I’m so sorry, it’s almond Oil that I used;-)

I do still feel that the soap is a little drying for my skin allthough I reduced the coconut Oil. Can this be because I dont let the soap cure for the 4-6 weeks before I use it?


----------



## artemis (May 29, 2020)

Coldprocesssoap said:


> ...Can this be because I dont let the soap cure for the 4-6 weeks before I use it?



Yes.


----------



## Obsidian (May 29, 2020)

Make sure your soap is sitting on a good draining dish with lots of air flow. If I leave my soap on the build in ledges in the shower, they will get gooey. 
Instead, I use a stainless steel wire rack so absolutely no water is left pooling around the soap.


----------



## Misschief (May 29, 2020)

Coldprocesssoap said:


> Can this be because I dont let the soap cure for the 4-6 weeks before I use it?


Wait, you're using it right away? Let it cure 4-6 weeks, then try it again. Soap is ALWAYS better after a proper cure time.


----------



## TheGecko (May 30, 2020)

Coldprocesssoap said:


> Can this be because I dont let the soap cure for the 4-6 weeks before I use it?

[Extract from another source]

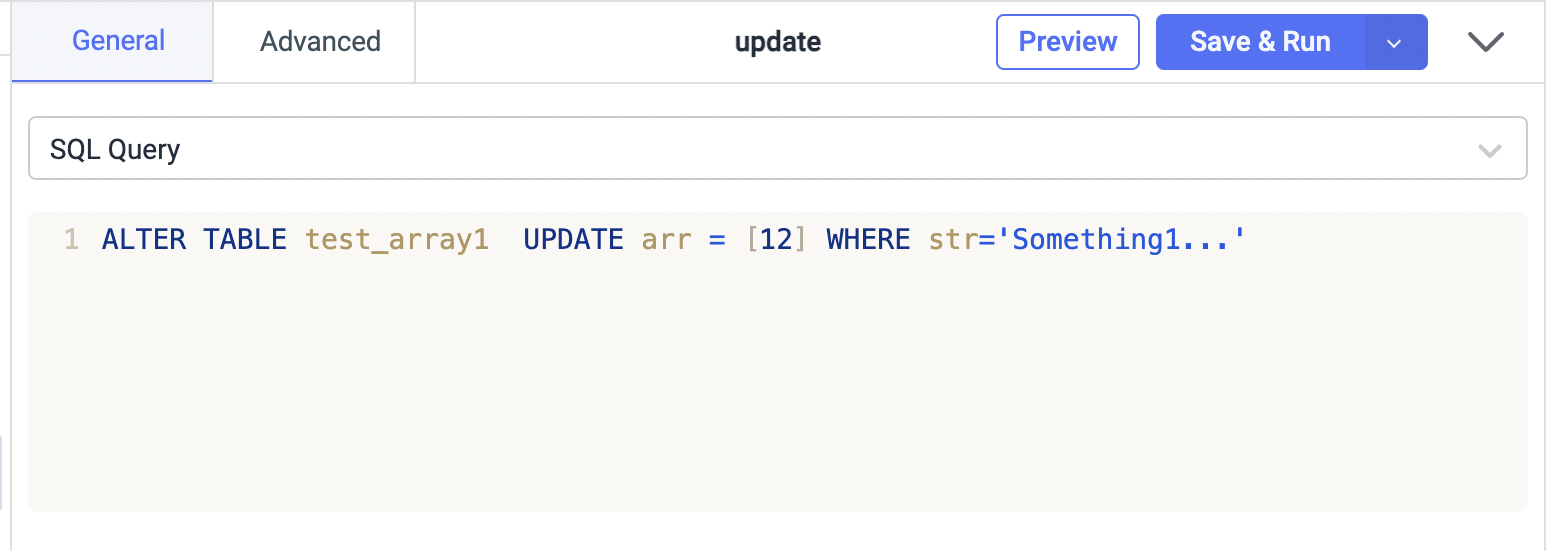The width and height of the screenshot is (1546, 551).
Task: Place cursor on the UPDATE keyword
Action: (x=573, y=240)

Yes.  I let my soaps cure for 8 weeks because I like a nice hard bar.  And your Shea Butter is a little high...it will contribute to the stickiness.


----------



## Coldprocesssoap (May 30, 2020)

TheGecko said:


> Yes.  I let my soaps cure for 8 weeks because I like a nice hard bar.  And your Shea Butter is a little high...it will contribute to the stickiness.


Which oil/butter do you recommend that I increase the amount of instead of shea butter if not the coconut Oil?



Misschief said:


> Wait, you're using it right away? Let it cure 4-6 weeks, then try it again. Soap is ALWAYS better after a proper cure time.


It is so hard to wait, but maybe I should try that;-)


----------



## SoapSisters (May 30, 2020)

Coldprocesssoap said:


> i have been making cold proces soap, but it is turning a little soft and sticky when used and is not hard soap as when it has just been cut.
> What can be the problem?


I recently started experimenting with soy wax, and I love how hard it makes my soap. I use 20% soy wax and find it's enough to prevent that "outer layer peeling off" that you wrote about. I've found, though, that the cure REALLY MATTERS with my soy wax soap. At 1-2 weeks it hardly lathers. At 4-6 weeks, there's wonderful and plentiful lather! You can do a search here on SMF for suggestions about what kind of soy wax to buy + recipe suggestions. Good luck!


----------



## penelopejane (May 30, 2020)

Coldprocesssoap said:


> Which oil/butter do you recommend that I increase the amount of instead of shea butter if not the coconut Oil?


I'd increase the Olive oil and let it cure longer.
I'd also drop the Castor oil to 5%.  I know it is only 2% less but it will make your soap sticky at higher than 5%.
Are you sure you are using 38% lye concentration and not 38% water as a % of oils?


----------



## SPowers (May 30, 2020)

Are you using sodium lactate?  Doesn't that help with the hardness?


----------



## TheGecko (May 30, 2020)

Coldprocesssoap said:


> Which oil/butter do you recommend that I increase the amount of instead of shea butter if not the coconut Oil?



You can use Palm Oil, Mango Butter, Babassu Oil, Lard or Tallow.



SPowers said:


> Are you using sodium lactate? Doesn't that help with the hardness?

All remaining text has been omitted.